Kent Monkman’s Shame and Prejudice: A Story of Resilience currently on view at the Winnipeg Art Gallery presents endless avenues for exploration and learning.
The section of the exhibit called Starvation features this painting Iron Horse created by Kent Monkman in 2015. Iron horse is a term said to have been coined by the indigenous people of North America in the early 1800s when they first saw a steam locomotive.
Monkman’s inspiration for his Iron Horse came from a 1773 painting by Giovanni Domenico Tiepolo called The Procession of the Trojan Horse Into Troy.
Tiepolo’s painting illustrates a story from Homer’s Illiad about a battle between the Greeks and Trojans over the kidnapped Helen Queen of Sparta. The Greeks left the Trojans a gift of a huge wooden horse outside the walls of their city. The Trojans thought it was a victory present and hauled it into Troy. Later that night Greek soldiers who were inside the horse came out and opened the city gates to let in the other Greek troops hiding nearby. The Greeks won the war.
Because of The Illiad story, a Trojan horse has come to mean something that looks good but has a much darker purpose or impact. And a Trojan horse is exactly what the railroad was for the First Nations of Canada.
The Indigenous people were told the railroad would be a good thing bringing riches and progress but instead, it brought disaster as settlers shooting buffalo from the train literally decimated the herds on the prairies which had served as a key food source for First Nations.
I read that in order to force Indigenous people in Saskatchewan and Alberta to leave their land along the rail line and move to reservations the Canadian government instituted a plan of famine and starvation. Treaty 6 signed by the government with the Assiniboine, Plains, and Wood Cree people guaranteed food in times of famine but instead, the government used food as a way to ethnically cleanse a vast region from Regina to the Alberta border in order to facilitate the building of the railroad.

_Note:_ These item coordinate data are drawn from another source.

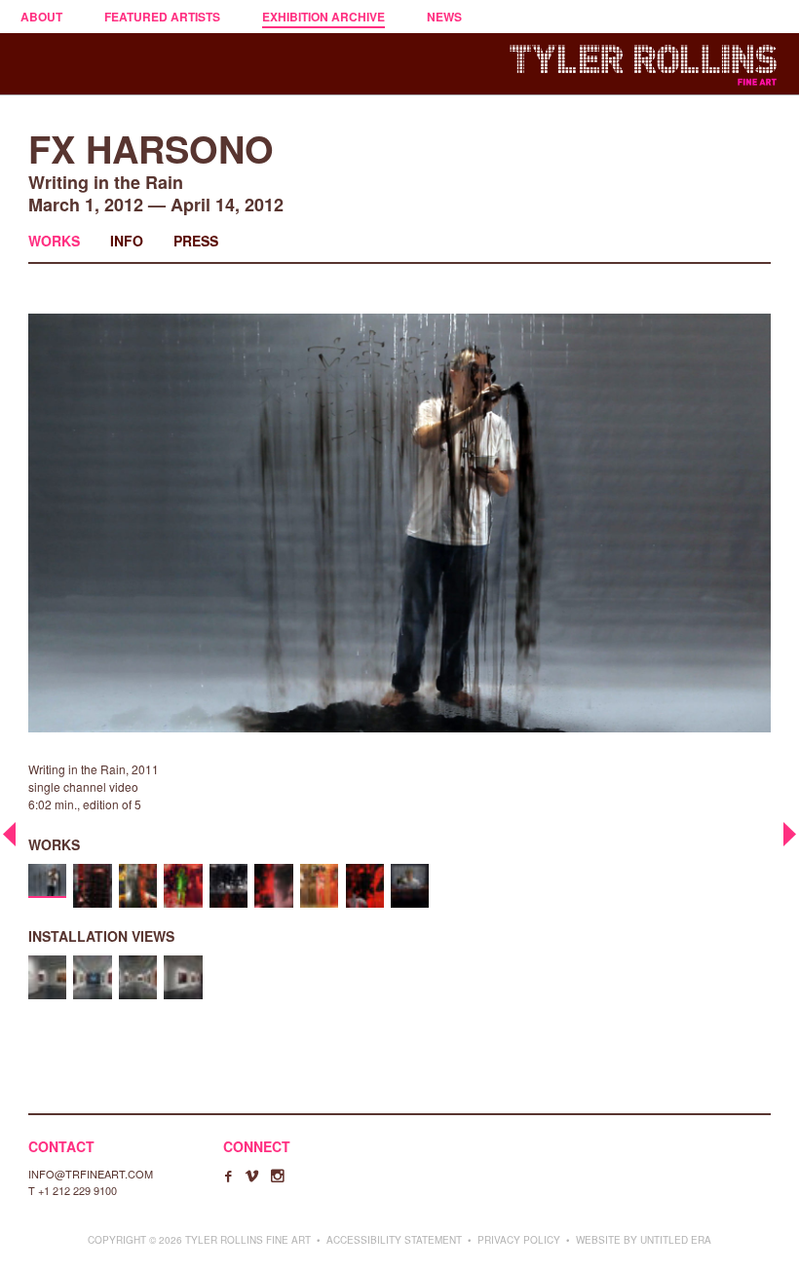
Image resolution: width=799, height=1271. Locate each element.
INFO (126, 240)
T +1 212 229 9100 (72, 1190)
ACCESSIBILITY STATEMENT (394, 1240)
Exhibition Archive (323, 16)
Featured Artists (162, 16)
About (41, 16)
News (444, 16)
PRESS (195, 240)
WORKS (54, 240)
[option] (47, 881)
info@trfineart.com (90, 1173)
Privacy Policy (518, 1240)
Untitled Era (675, 1240)
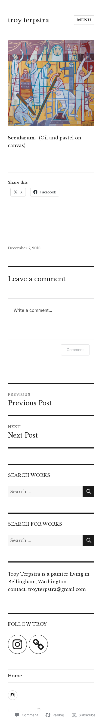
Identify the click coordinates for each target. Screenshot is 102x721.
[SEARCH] (88, 491)
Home (15, 675)
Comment (75, 349)
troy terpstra (28, 20)
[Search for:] (45, 491)
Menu (84, 20)
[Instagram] (17, 644)
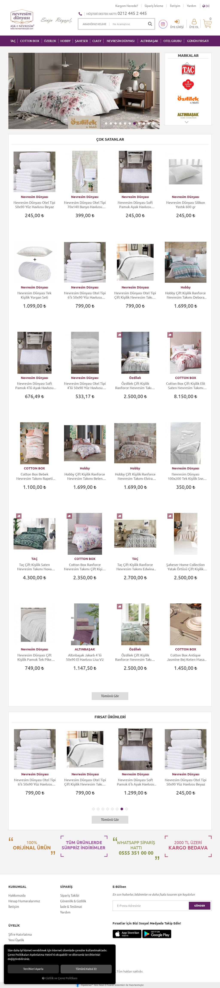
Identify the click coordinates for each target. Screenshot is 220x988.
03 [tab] (115, 123)
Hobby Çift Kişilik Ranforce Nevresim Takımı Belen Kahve (84, 476)
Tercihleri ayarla (33, 969)
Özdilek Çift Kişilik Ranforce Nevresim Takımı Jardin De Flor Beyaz (135, 386)
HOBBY (65, 41)
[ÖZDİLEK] (188, 84)
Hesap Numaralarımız (24, 901)
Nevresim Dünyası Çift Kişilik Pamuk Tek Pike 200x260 (34, 657)
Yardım (191, 5)
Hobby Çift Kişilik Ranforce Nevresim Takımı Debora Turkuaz (185, 295)
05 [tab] (125, 123)
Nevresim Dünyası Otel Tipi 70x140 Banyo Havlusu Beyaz (85, 205)
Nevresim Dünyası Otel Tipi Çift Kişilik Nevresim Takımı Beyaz (135, 295)
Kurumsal (17, 886)
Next (187, 124)
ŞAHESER (81, 41)
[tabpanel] (84, 91)
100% (32, 845)
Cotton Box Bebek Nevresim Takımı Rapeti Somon (34, 476)
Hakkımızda (17, 895)
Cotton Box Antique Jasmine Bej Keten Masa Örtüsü (185, 657)
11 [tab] (153, 123)
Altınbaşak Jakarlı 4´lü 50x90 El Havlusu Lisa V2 (85, 657)
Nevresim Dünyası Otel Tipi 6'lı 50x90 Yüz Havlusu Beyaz (85, 295)
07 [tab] (134, 123)
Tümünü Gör (110, 696)
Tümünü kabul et (86, 969)
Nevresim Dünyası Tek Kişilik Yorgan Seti (34, 295)
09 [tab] (144, 123)
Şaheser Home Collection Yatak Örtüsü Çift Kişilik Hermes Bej (185, 567)
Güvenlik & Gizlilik (73, 901)
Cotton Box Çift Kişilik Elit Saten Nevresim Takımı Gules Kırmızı (185, 386)
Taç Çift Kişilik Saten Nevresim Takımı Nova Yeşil (34, 567)
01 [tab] (106, 123)
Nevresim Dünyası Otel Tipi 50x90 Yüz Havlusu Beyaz (34, 205)
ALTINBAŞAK (149, 41)
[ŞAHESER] (188, 114)
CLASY (96, 41)
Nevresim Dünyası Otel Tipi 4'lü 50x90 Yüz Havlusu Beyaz (85, 386)
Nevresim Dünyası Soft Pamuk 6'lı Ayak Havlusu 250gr (85, 782)
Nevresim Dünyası (34, 197)
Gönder (199, 905)
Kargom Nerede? (126, 5)
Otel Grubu (172, 41)
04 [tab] (120, 123)
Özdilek (135, 378)
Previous (187, 63)
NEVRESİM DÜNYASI (120, 41)
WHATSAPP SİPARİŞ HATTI (136, 848)
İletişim (175, 5)
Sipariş (66, 886)
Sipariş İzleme (154, 5)
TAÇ (13, 41)
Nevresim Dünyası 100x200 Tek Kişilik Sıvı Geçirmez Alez (185, 476)
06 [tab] (129, 123)
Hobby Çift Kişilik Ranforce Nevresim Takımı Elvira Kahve (135, 476)
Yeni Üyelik (16, 940)
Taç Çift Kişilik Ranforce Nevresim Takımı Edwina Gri (135, 567)
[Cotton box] (188, 69)
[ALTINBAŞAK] (188, 99)
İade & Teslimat (71, 907)
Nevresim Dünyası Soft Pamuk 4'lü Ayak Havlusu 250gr (34, 386)
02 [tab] (111, 123)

Sir John A. Macdonald, acting as both prime minister and minister of Indian affairs during the famine, even bragged in Parliament that he was keeping the indigenous population on the verge of starvation when he was criticized for using too much money to build the railroad.
There’s a rifle from the 1800s on display in the Starvation Exhibit. I read an article that said this model was one of many used to decimate the buffalo population on the prairies within ten years.
The exhibit also includes a bison painting by German artist Albert Bierstadt.
A closer investigation of Bierstadt’s paintings of bison in the North American west allows viewers to see how Kent Monkman was imitating Bierstadt’s style covering most of the canvas with a grand landscape and including small figures only at the bottom of the painting.
In a lecture at Queens University, Kent Monkman said when he first saw Bierstadt’s paintings he thought they were insane. “You had these monumental paintings with these romantic vistas and you could see the presence of God basically shining out of the heavens, they felt kind of biblical in a sense. And you can see the players, Indigenous people, minuscule keepers of nature, just bit players in this large scheme of creation. So, I decided to really start putting my energy towards imitating these paintings because I thought, okay, this is a new challenge. This is really hard…..”
And that is just the very tip of the iceberg for everything you can see and learn and discover in just one section of the Kent Monkman exhibit. Luckily Shame and Prejudice: A Story of Resilience is on at the Winnipeg Art Gallery till February because you will want to keep coming back for more visits as you explore this rich and brilliant collection of art that offers a very different view of Canadian history.